Menjadi “guru centang satu” berarti praktik pembelajarannya hanya menyampaikan materi semata. Dia cenderung memaknai pembelajaran hanya sebatas menyampaikan materi. Mengirim ilmu pengetahuan kepada pembelajar. Tentu ukurannya adalah dari perspektifnya. Dari sisinya. Tak lebih dari itu. Begitu materi tersampaikan, dipikirnya tugas mengajar telah usai. Begitu pembelajaran dimaknainya. Soal paham atau tidak, itu bukan urusannya. Itu semua urusan pembelajar. Urusan peserta didik. Menguasai substansi yang disampaikan atau tidak, itu menjadi kewajiban pembelajar. Bagi guru dengan karakter dimaksud, bukan tugas dan kewajibannya untuk memastikan paham-tidaknya pembelajar. Yang penting, menyampaikan materi. Paham atau tidak, atau menguasai atau tidak, itu mutlak tugas pembelajar. Murni tanggung jawab peserta didik itu sendiri.

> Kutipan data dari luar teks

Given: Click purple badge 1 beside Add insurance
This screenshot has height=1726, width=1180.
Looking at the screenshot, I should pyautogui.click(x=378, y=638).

Padahal, belum tentu materi yang disampaikan oleh pendidik otomatis bisa dipahami oleh pembelajar. Apalagi tentu dikuasai penuh oleh mereka. Ada serangkaian prasyarat untuk sampai, diterima dan dipahaminya sebuah pesan pembelajaran oleh pembelajar. Cara penyampaiannya harus mempertimbangkan prinsip fasilitasi daripada problematisasi. Fasilitasi itu dalam Bahasa Arabnya tashil. Mempermudah. Memudahkan. Menjadikan suatu materi, bahkan hingga yang sesulit apapun, mudah dipahami dan dikuasai oleh pembelajar. Bukan sebaliknya, yang dilakukan justeru problematisasi. Bikin susah dipahami. Yang diajarkan sukar dikuasai. Bahkan, yang mudah pun jadi sulit dimengerti.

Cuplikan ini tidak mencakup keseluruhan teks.